Exercise prompt → Restate word for word the run of lines that begins at the one containing "レビュー(29,903件) (282, 1250)" and ends at the last line of the listing.

Input for this task →
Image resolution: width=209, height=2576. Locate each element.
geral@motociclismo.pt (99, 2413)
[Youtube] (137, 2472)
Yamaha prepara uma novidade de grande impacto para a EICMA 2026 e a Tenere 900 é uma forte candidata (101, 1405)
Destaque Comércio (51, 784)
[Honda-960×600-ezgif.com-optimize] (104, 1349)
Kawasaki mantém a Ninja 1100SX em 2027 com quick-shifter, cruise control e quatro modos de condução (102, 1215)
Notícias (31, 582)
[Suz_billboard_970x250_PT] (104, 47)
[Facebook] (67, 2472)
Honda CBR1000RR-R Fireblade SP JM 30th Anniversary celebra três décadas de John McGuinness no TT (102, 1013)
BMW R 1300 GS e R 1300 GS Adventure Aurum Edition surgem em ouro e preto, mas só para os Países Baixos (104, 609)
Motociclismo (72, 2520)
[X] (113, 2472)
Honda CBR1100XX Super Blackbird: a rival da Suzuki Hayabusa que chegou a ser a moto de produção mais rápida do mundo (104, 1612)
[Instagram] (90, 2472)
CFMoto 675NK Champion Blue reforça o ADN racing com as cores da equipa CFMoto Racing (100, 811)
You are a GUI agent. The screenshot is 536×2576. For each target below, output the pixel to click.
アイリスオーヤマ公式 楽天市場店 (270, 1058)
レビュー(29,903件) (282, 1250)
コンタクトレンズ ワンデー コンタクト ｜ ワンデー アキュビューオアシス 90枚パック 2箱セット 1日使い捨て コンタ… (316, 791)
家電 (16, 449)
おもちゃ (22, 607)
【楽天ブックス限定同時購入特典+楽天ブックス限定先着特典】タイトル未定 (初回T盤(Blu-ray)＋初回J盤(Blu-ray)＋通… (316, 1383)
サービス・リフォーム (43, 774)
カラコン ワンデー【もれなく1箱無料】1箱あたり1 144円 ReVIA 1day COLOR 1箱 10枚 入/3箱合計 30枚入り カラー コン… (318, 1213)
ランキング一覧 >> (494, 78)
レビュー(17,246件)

Reply →
レビュー(29,903件) (282, 1250)
コンタクトレンズ ワンデー コンタクト ｜ ワンデー アキュビューオアシス 90枚パック 2箱セット 1日使い捨て コンタ… (316, 791)
家電 (16, 449)
おもちゃ (22, 607)
【楽天ブックス限定同時購入特典+楽天ブックス限定先着特典】タイトル未定 (初回T盤(Blu-ray)＋初回J盤(Blu-ray)＋通… (316, 1383)
サービス・リフォーム (43, 774)
カラコン ワンデー【もれなく1箱無料】1箱あたり1 144円 ReVIA 1day COLOR 1箱 10枚 入/3箱合計 30枚入り カラー コン… (318, 1213)
ランキング一覧 >> (494, 78)
レビュー(17,246件)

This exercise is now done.